I want to efficiently use values from a DataFrame's MultiIndex in some calculations. For example, starting with:
np.random.seed(456)
j = [(a, b) for a in ['A','B','C'] for b in random.sample(pd.date_range('2017-01-01', periods=50, freq='W').tolist(), 5)]
i = pd.MultiIndex.from_tuples(j, names=['Name','Num'])
df = pd.DataFrame(np.random.randn(15), i, columns=['Vals'])
df['SmallestNum'] = df.reset_index(level=1).groupby('Name')['Num'].transform('min').values
Suppose I want to calculate a new column Diff = Num - SmallestNum. An efficient but, I assume, kludgy way is to copy the Index level I want to reference into a bona fide column and then do the difference:
df['NumCol'] = df.index.get_level_values(1)
df['Diff'] = df['NumCol'] - df['SmallestNum']
But I feel like I'm still not understanding the proper way to work with DataFrames if I'm doing this. I thought the "correct" solution would look like either of the following, which don't create and store a full copy of the index values:
df['Diff'] = df.transform(lambda x: x.index.get_level_values(1) - x['SmallestNum'])
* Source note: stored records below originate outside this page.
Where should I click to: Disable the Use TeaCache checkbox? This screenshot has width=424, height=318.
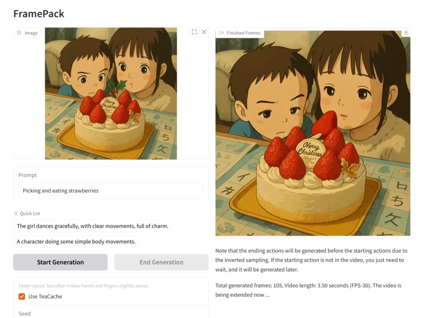[x=22, y=296]
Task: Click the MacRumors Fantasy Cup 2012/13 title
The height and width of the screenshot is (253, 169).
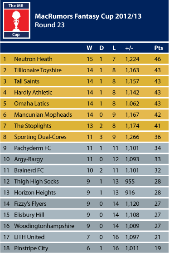Action: coord(88,16)
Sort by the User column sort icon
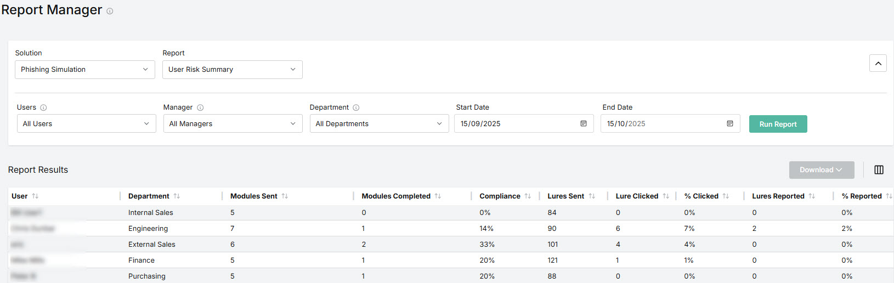Viewport: 894px width, 283px height. tap(35, 196)

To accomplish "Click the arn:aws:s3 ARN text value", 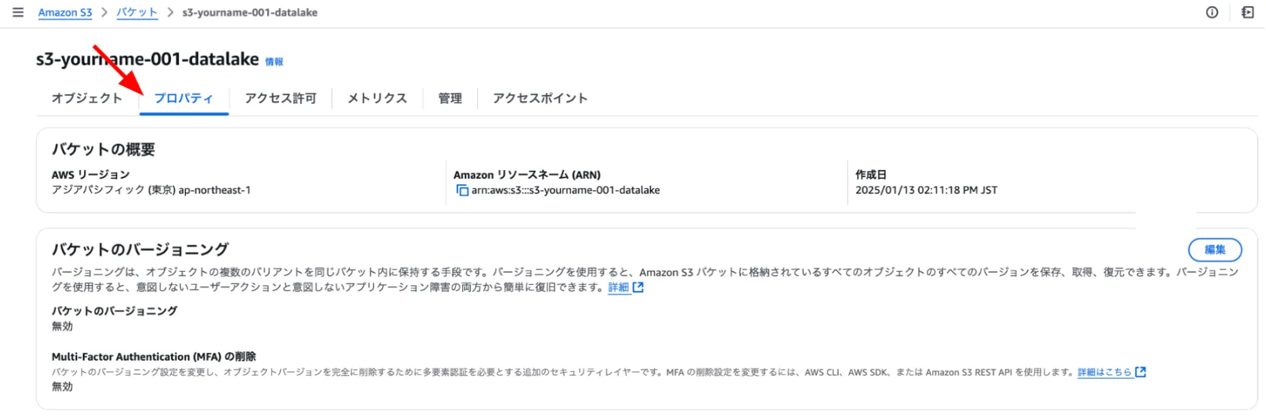I will (x=565, y=191).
df['Diff'] = df.reset_index(level=1).apply(lambda x: x['Num'] - x['SmallestNum'])
... however not only do neither of these expressions work*, but also my understanding is that DataFrame operations like .transform or .apply are bound to be significantly slower than ones that operate on explicit "vectorized" row references.
So what is the "correct and efficient" way to write the calculation for the new Diff column in this example?
* Update: This problem was compounded by the fact (possibly bug) that the index level 1 values were not unique, which causes formulas that work when the index values are unique to fail with NotImplementedError: Index._join_level on non-unique index is not implemented. Fortunately jezrael's answer contains workarounds that appear to be as efficient as explicitly vectorized calculation.